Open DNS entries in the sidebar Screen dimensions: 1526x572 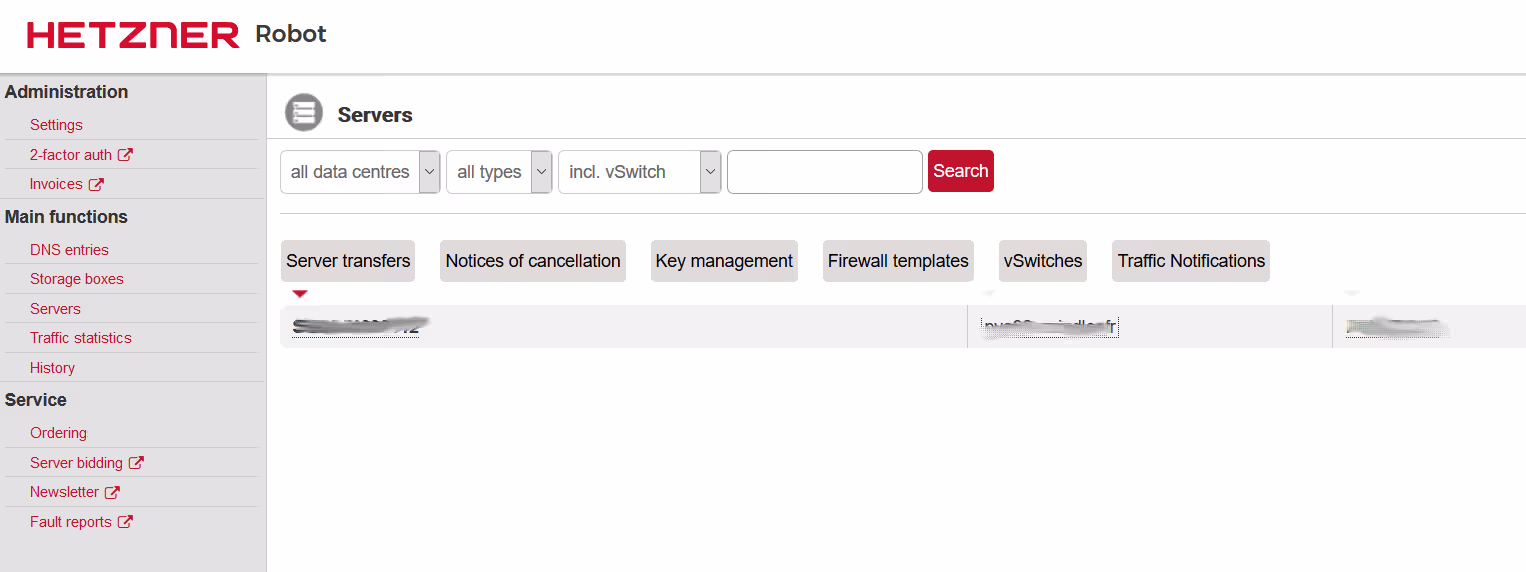pos(69,250)
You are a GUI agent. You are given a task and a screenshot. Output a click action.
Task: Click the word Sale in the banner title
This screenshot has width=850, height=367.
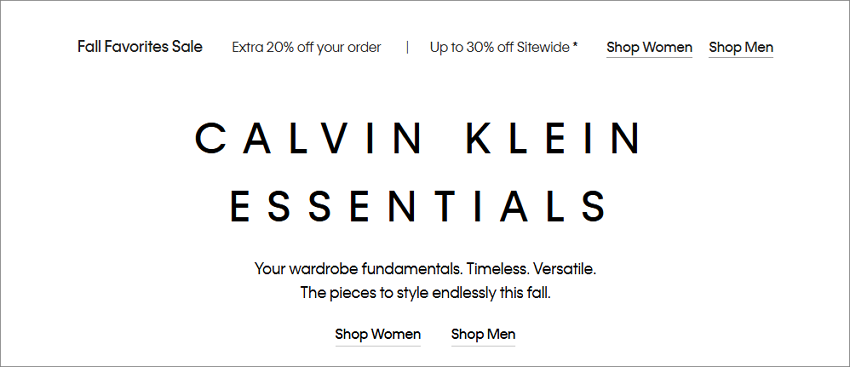click(187, 47)
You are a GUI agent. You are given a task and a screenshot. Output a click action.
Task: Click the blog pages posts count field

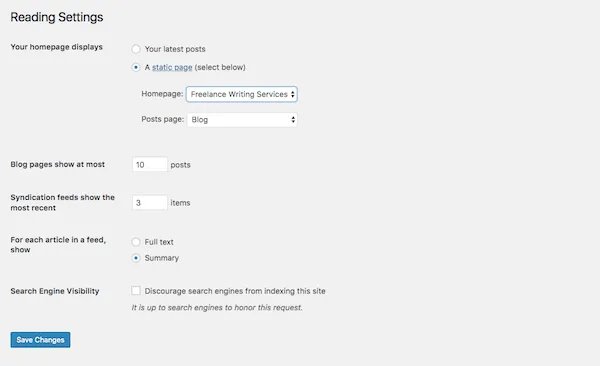coord(150,165)
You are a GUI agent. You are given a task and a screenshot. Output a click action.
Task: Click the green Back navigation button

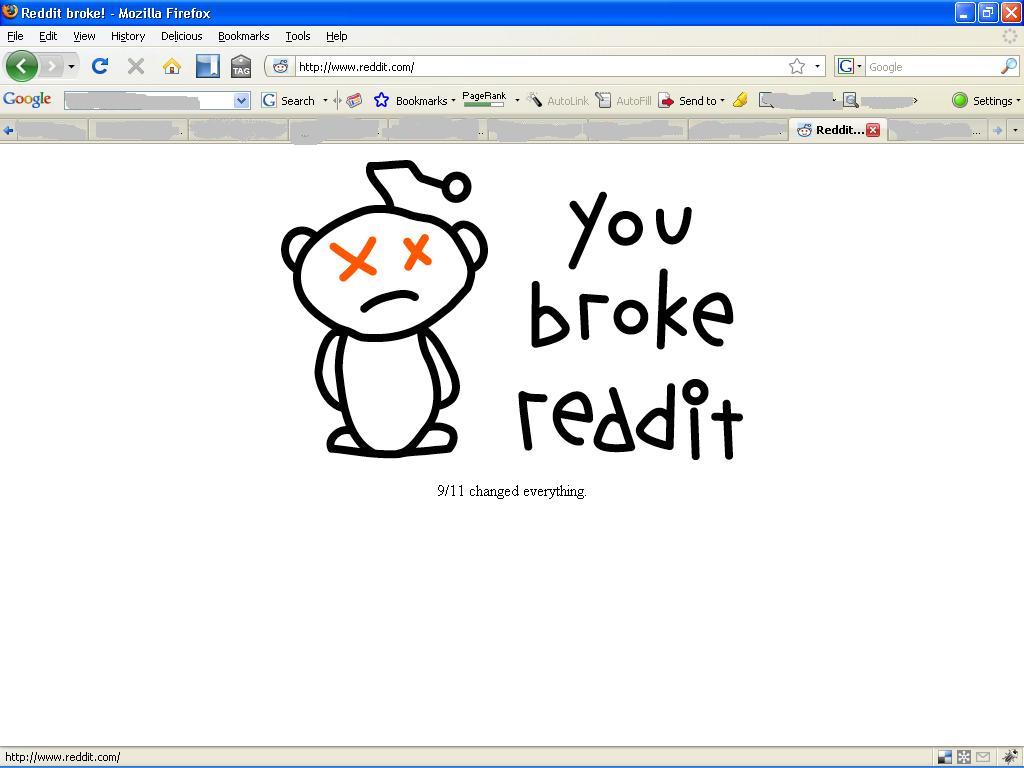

________________________

_Task goal_
Reproduce exactly the lines from the one containing "This screenshot has width=850, height=367." through the last line of the records, both included, leaving out every picture.

_Answer space_
This screenshot has width=850, height=367.
click(187, 47)
You are a GUI agent. You are given a task and a screenshot. Output a click action.
Task: Click the blog pages posts count field

coord(150,165)
You are a GUI agent. You are given a task and a screenshot. Output a click action.
Task: Click the green Back navigation button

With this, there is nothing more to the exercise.